──────── Listed records

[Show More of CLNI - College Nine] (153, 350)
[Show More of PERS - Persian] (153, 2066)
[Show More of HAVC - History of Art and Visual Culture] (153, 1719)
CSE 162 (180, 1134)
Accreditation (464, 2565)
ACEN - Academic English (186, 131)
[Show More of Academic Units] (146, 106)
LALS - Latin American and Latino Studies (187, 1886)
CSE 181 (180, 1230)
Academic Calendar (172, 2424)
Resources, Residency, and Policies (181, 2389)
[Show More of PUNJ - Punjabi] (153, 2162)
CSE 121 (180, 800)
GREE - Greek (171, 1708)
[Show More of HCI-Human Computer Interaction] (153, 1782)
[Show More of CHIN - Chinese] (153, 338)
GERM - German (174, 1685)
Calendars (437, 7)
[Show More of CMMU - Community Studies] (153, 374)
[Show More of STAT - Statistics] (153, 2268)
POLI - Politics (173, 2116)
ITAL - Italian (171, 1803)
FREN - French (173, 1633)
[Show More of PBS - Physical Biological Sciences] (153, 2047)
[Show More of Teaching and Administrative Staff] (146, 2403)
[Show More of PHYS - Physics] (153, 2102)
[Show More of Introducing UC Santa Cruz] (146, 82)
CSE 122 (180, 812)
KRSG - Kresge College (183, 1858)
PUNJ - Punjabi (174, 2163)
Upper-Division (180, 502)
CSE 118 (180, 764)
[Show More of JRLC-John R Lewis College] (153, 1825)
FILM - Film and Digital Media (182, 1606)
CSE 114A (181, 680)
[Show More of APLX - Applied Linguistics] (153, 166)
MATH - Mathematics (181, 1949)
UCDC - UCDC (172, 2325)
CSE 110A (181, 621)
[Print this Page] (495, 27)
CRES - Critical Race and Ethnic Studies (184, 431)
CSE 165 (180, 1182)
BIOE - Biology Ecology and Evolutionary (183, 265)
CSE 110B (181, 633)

────────────────

_Goal of the exercise_. Copy out only the lines of the records above from the one with "POLI - Politics (173, 2116)" through the one with "CSE 165 (180, 1182)", exactly as they stand, both included.

_Exercise solution_.
POLI - Politics (173, 2116)
ITAL - Italian (171, 1803)
FREN - French (173, 1633)
[Show More of PBS - Physical Biological Sciences] (153, 2047)
[Show More of Teaching and Administrative Staff] (146, 2403)
[Show More of PHYS - Physics] (153, 2102)
[Show More of Introducing UC Santa Cruz] (146, 82)
CSE 122 (180, 812)
KRSG - Kresge College (183, 1858)
PUNJ - Punjabi (174, 2163)
Upper-Division (180, 502)
CSE 118 (180, 764)
[Show More of JRLC-John R Lewis College] (153, 1825)
FILM - Film and Digital Media (182, 1606)
CSE 114A (181, 680)
[Show More of APLX - Applied Linguistics] (153, 166)
MATH - Mathematics (181, 1949)
UCDC - UCDC (172, 2325)
CSE 110A (181, 621)
[Print this Page] (495, 27)
CRES - Critical Race and Ethnic Studies (184, 431)
CSE 165 (180, 1182)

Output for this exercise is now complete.